Instructions for the task: The lines to transcribe begin with the one containing "Click Discover the Gift Selection button" and end with the last line below; reproduce them exactly, without the pictures.

Exercise materials:
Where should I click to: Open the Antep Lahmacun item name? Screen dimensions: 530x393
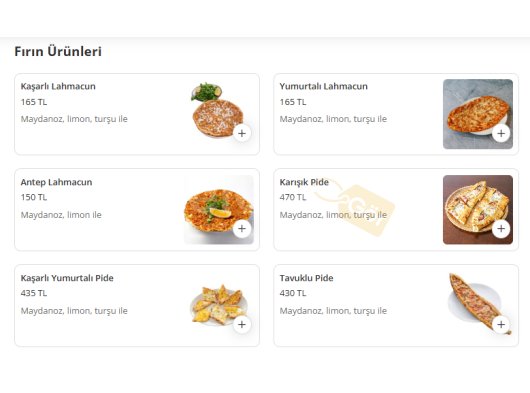pos(56,182)
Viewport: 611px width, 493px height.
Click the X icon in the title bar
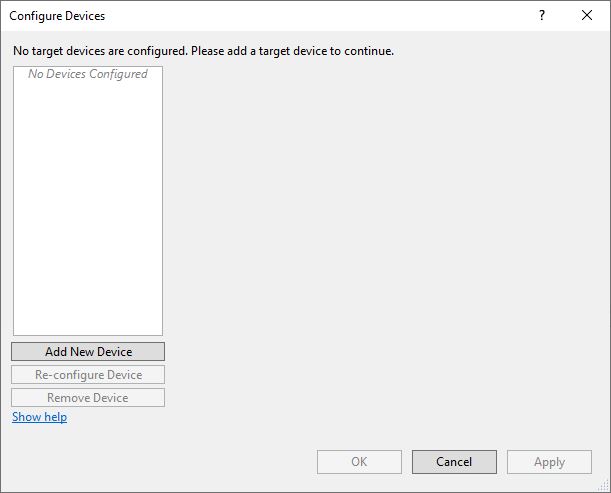(x=587, y=15)
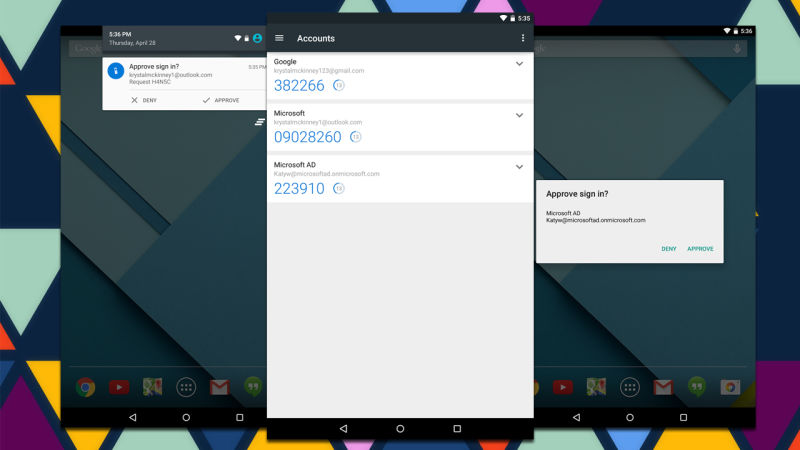Open the three-dot overflow menu in Accounts
800x450 pixels.
(x=522, y=38)
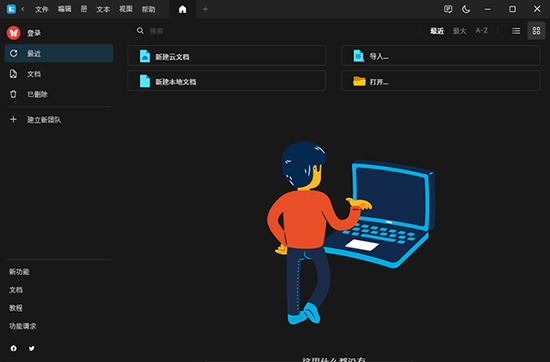Click the home tab icon
This screenshot has height=362, width=550.
tap(182, 9)
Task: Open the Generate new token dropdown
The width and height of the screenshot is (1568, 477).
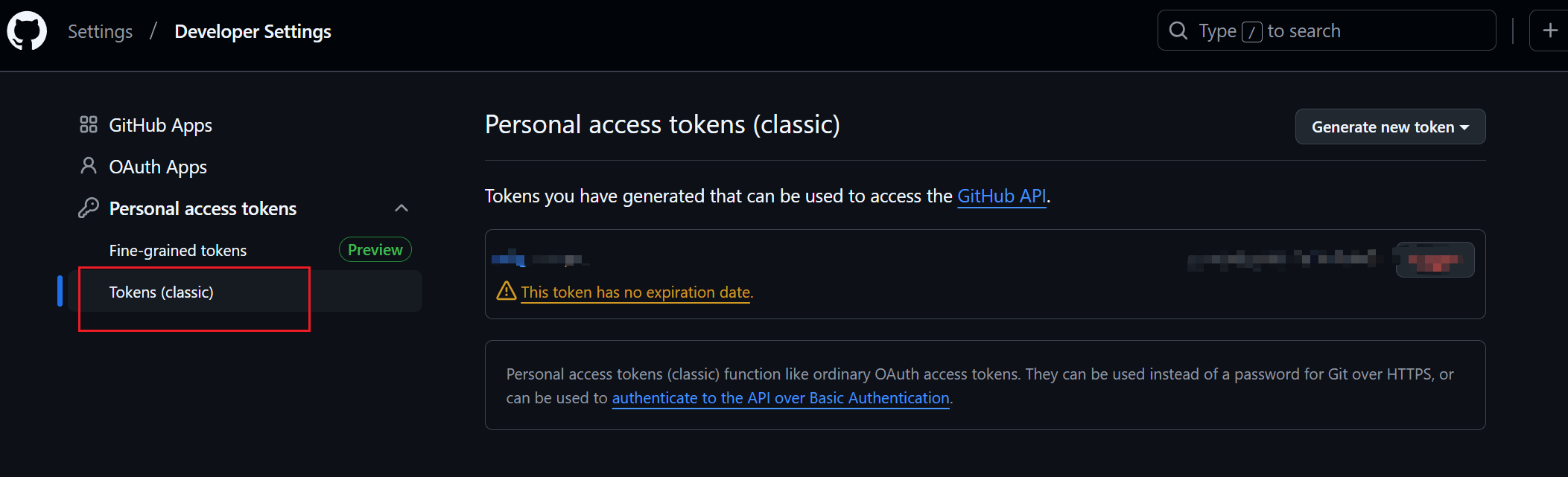Action: click(x=1390, y=127)
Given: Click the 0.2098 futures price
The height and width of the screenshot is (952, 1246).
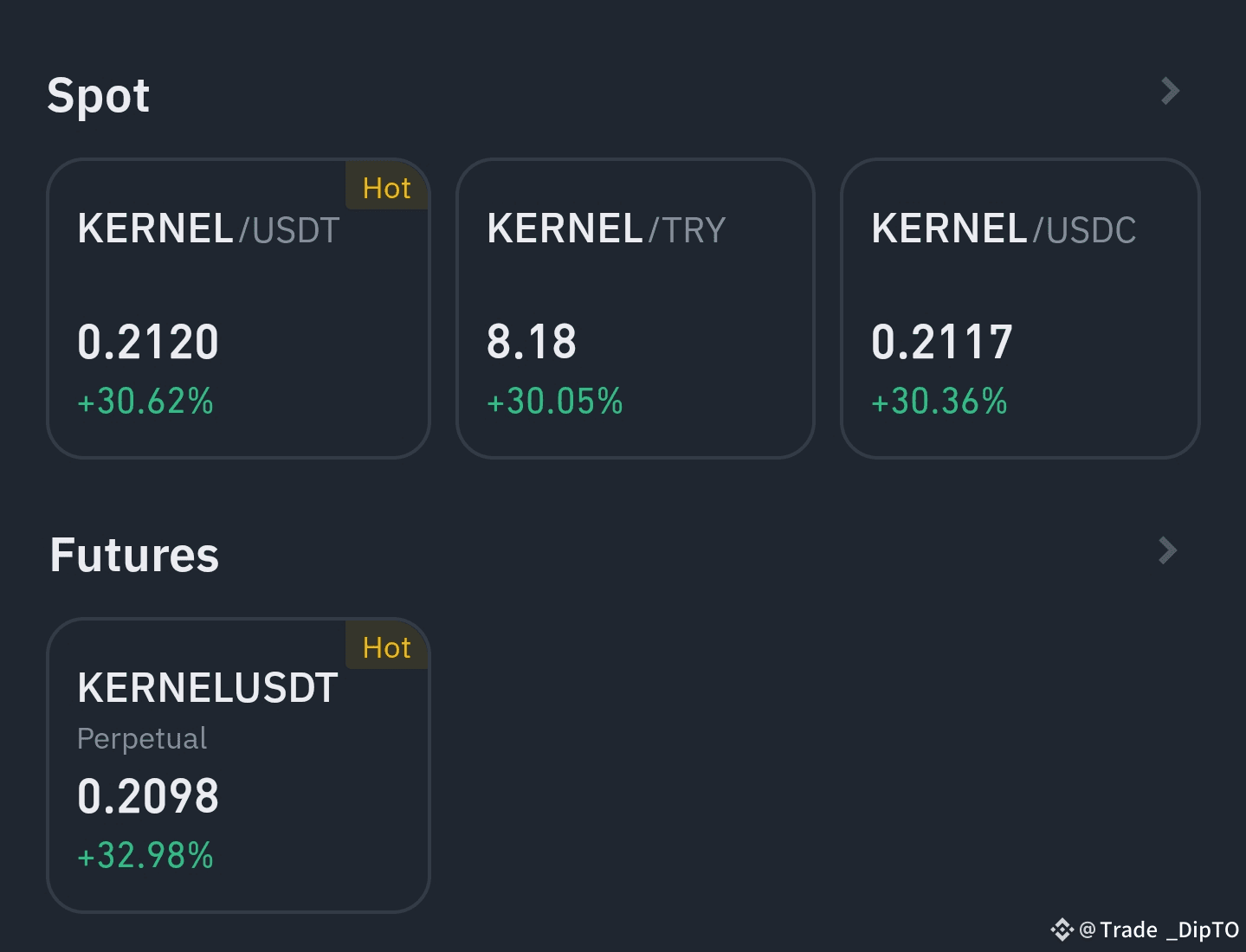Looking at the screenshot, I should point(148,796).
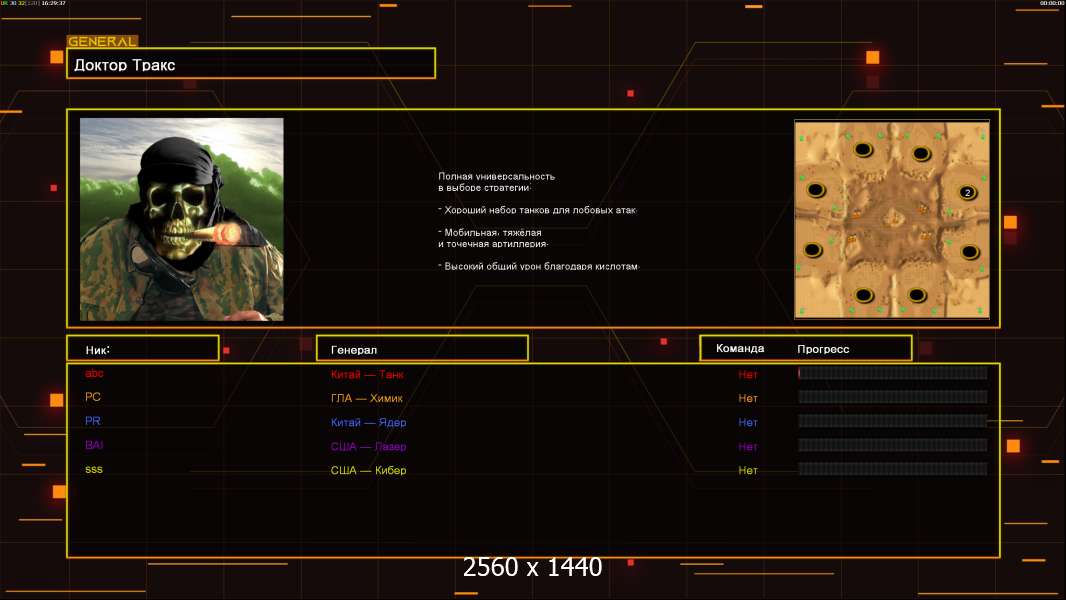Click the skull-faced Doctor Thrax portrait

pyautogui.click(x=181, y=219)
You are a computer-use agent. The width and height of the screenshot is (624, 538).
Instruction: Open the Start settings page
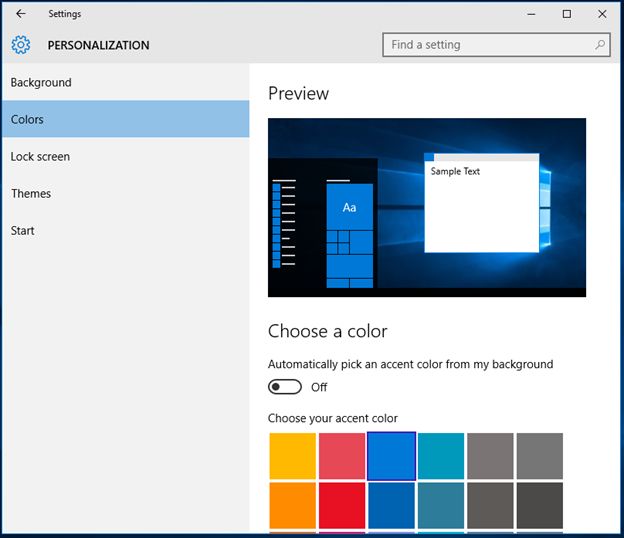[23, 231]
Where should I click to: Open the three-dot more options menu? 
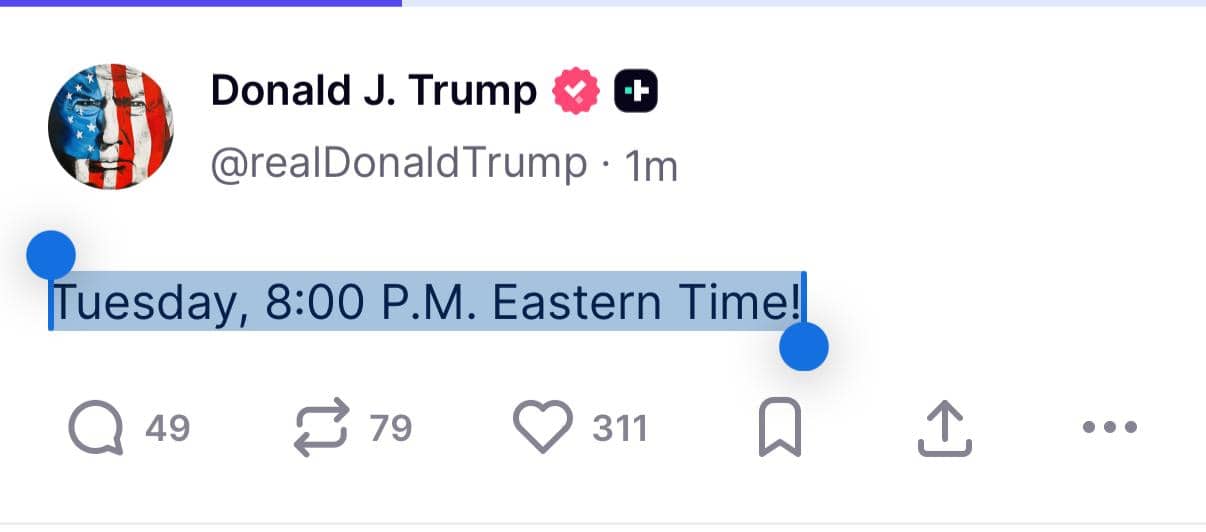pos(1110,428)
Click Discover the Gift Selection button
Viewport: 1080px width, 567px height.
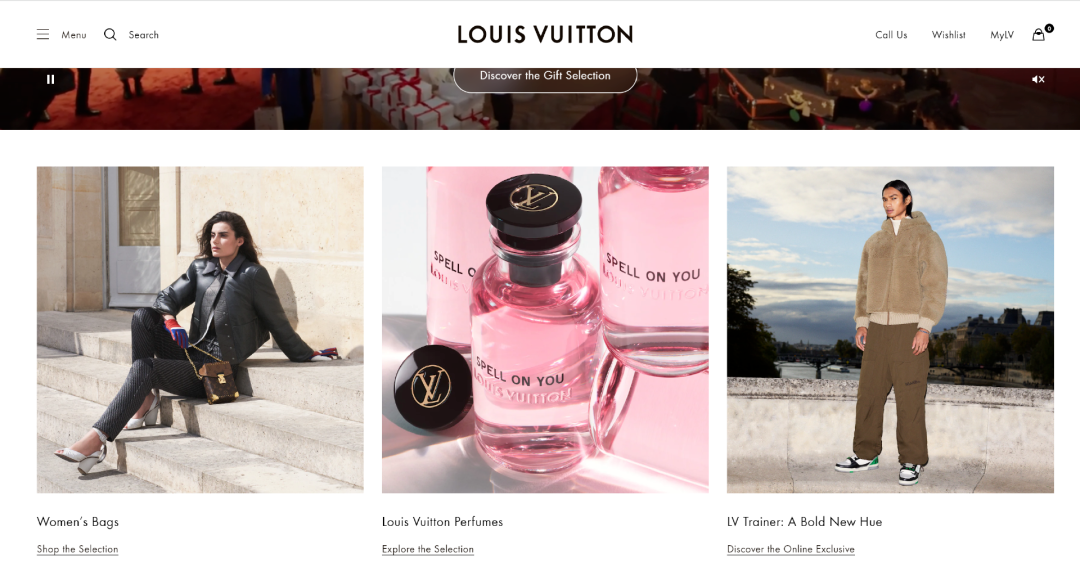[545, 76]
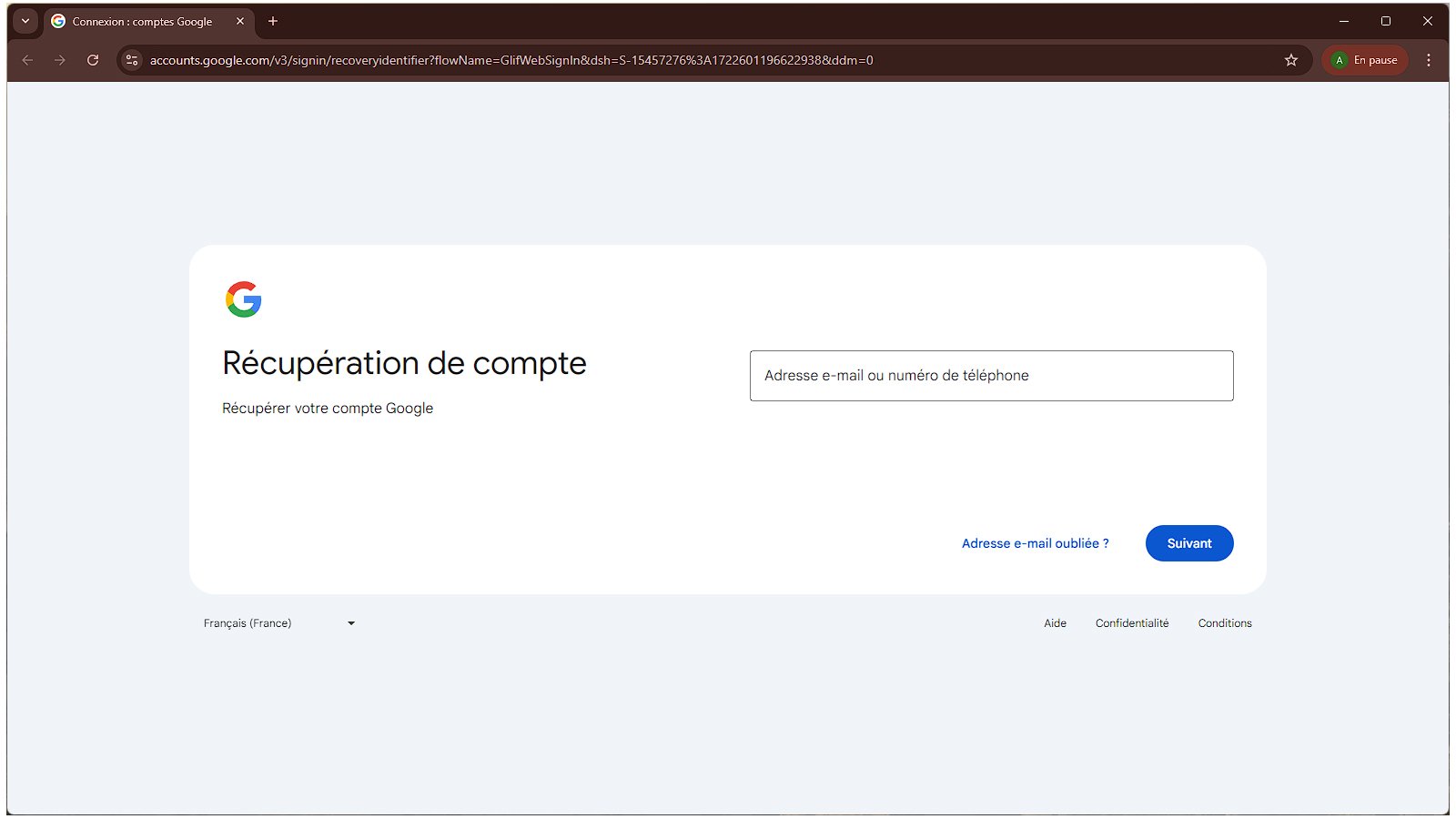Image resolution: width=1456 pixels, height=819 pixels.
Task: Click the Suivant button
Action: pos(1188,543)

Expected answer:
Click Discover the Gift Selection button
Viewport: 1080px width, 567px height.
[545, 76]
Image resolution: width=1456 pixels, height=819 pixels.
Task: Click the Suivant button
Action: pos(1188,543)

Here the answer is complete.